Au-delà de cette statue, proche de la borne occidentale des courses, qu'on appelait de Ribio, on voyait des statues, trophées de ceux qui avaient vaincu dans les jeux. D'un signe de la main, ils ordonnaient aux conducteurs de ne pas abandonner les rênes auprès de la borne, mais de faire tourner les chevaux en les retirant à soi et les aiguillonnant plus vivement, afin que, se trouvant plutôt au-delà du terme, ils obligeassent leurs rivaux de prendre un plus grand détour, et de se laisser vaincre malgré la supériorité de leurs coursiers.

Il est difficile d'exprimer tout ce qu'on pourrait dire sur ce sujet, qu'il n'est pas d'ailleurs dans mon but de traiter plus longuement. Un spectacle, plus intéressant, et le plus curieux de tous par la perfection de l'ouvrage, était celui d'une espèce de bœuf, placé sur une base en pierre ; il n'avait ni la queue ni le col aussi longs que ceux d'Egypte, et il est difficile d'assigner positivement le genre de cet animal ; il en étouffait entre ses dents un autre, dont le corps était garni d'écaillés si aiguës qu'on ne pouvait le toucher impunément. On croyait communément que le premier de ces monstres était un basilic, et l'autre un aspic. Quelques-uns pensaient que c'était un hippopotame, et d'autres un crocodile. Peu m'importe la diversité de ces opinions, je ne veux parler que du nouveau genre de combat qu'on voyait entre ces deux animaux, victimes l'un et l'autre de leurs fureurs, tous les deux vaincus et vainqueurs, recevant et se donnant mutuellement la mort. Le plus grand, infecté des venins de son adversaire, couvert de pustules de la tête aux pieds, était d'un vert livide, couleur que son sang extravasé contractait de la fermentation des poisons dont il était saturé ; ses genoux fléchissaient, et l'on voyait bien qu'il serait étendu par terre si les jambes, qui lui servaient de base, ne l'appuyaient par leur masse.
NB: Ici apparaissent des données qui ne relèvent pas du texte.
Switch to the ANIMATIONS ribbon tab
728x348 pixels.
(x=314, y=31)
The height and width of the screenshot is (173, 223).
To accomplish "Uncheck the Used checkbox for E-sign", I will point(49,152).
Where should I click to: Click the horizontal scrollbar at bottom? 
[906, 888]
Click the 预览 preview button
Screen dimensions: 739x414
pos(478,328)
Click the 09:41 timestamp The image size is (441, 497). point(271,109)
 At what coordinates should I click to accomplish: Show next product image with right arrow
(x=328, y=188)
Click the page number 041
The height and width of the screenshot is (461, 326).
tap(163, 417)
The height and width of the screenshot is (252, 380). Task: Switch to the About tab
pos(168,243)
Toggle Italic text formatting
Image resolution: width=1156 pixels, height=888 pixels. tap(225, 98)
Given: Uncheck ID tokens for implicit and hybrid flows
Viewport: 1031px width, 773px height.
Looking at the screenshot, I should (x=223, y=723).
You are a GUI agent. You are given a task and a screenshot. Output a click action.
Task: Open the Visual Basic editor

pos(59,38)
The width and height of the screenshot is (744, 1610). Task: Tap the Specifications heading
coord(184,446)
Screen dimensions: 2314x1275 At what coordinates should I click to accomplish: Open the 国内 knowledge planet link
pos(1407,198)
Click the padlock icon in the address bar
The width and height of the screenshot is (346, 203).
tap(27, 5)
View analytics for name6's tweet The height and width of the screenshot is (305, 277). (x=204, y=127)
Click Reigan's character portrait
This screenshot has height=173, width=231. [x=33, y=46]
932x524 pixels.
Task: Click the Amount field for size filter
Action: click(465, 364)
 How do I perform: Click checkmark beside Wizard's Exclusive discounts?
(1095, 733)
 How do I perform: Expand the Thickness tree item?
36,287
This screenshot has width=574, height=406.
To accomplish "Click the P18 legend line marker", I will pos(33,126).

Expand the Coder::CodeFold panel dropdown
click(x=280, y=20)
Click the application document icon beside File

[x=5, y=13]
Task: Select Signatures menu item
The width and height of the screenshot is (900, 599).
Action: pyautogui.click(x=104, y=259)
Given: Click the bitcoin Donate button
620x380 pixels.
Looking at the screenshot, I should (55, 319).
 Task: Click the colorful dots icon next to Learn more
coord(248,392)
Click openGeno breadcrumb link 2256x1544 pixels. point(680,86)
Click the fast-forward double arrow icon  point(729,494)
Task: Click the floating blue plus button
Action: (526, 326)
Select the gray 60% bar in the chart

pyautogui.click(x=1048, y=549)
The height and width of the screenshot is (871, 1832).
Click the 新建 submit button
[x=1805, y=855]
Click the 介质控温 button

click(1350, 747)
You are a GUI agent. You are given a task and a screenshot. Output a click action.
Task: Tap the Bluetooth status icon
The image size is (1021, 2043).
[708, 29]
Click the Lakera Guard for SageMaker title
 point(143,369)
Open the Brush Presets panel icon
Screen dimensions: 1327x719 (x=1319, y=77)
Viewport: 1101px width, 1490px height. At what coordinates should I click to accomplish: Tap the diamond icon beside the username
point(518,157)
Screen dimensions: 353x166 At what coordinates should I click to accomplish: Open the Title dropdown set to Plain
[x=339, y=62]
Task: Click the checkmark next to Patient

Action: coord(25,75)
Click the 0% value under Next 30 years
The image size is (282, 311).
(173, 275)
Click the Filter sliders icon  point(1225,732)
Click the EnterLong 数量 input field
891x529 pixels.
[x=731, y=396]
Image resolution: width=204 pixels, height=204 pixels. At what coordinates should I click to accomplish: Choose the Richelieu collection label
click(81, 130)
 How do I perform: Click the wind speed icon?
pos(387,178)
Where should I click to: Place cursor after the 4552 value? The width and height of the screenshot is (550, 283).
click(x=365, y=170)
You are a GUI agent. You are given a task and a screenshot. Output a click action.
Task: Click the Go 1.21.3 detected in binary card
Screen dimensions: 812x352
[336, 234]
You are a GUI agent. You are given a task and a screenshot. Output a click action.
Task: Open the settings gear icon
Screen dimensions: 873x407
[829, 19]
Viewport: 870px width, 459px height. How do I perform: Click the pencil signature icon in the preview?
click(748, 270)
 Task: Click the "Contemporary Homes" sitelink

L'autre animal, brisé par les dents de son ennemi, remuant à peine sa queue venimeuse, ouvrait sa gueule et marquait les efforts qu'il faisait pour s'échapper de cette horrible prison ; mais il ne le pouvait : ses pieds, son dos, et la partie de son corps à laquelle sa queue tenait, étaient absolument renfermés dans la mâchoire de son vainqueur; l'avantage était donc égal de part et d'autre : ils combattaient avec autant de succès, et périssaient aussi malheureusement. J'ose dire que cette issue commune de guerres mortelles n'est pas le sort particulier de ces animaux furieux, et qu'elle menace également les hommes, les nations ; celles, par exemple, qui ont détruit notre empire : car, luttant ensuite les uns contre les autres, ces peuples barbares se détruisent enfin, se ravagent et s'anéantissent par la volonté de ce Dieu suprême, ennemi des nations avides de guerre ou de carnage, de ce Dieu qui veut que le juste seul marche en paix sur les monstres des déserts et les foule à ses pieds.

 


 

[1] Cette traduction est insérée à la suite d'une édition in-fol. de Villehardouin, donnée à Lyon, en 1601, par les héritiers de Guillaume Rouille.

[2] Elle a déjà été publiée dans l'Histoire du Bas-Empire, tom. XII, p. 678 et suiv.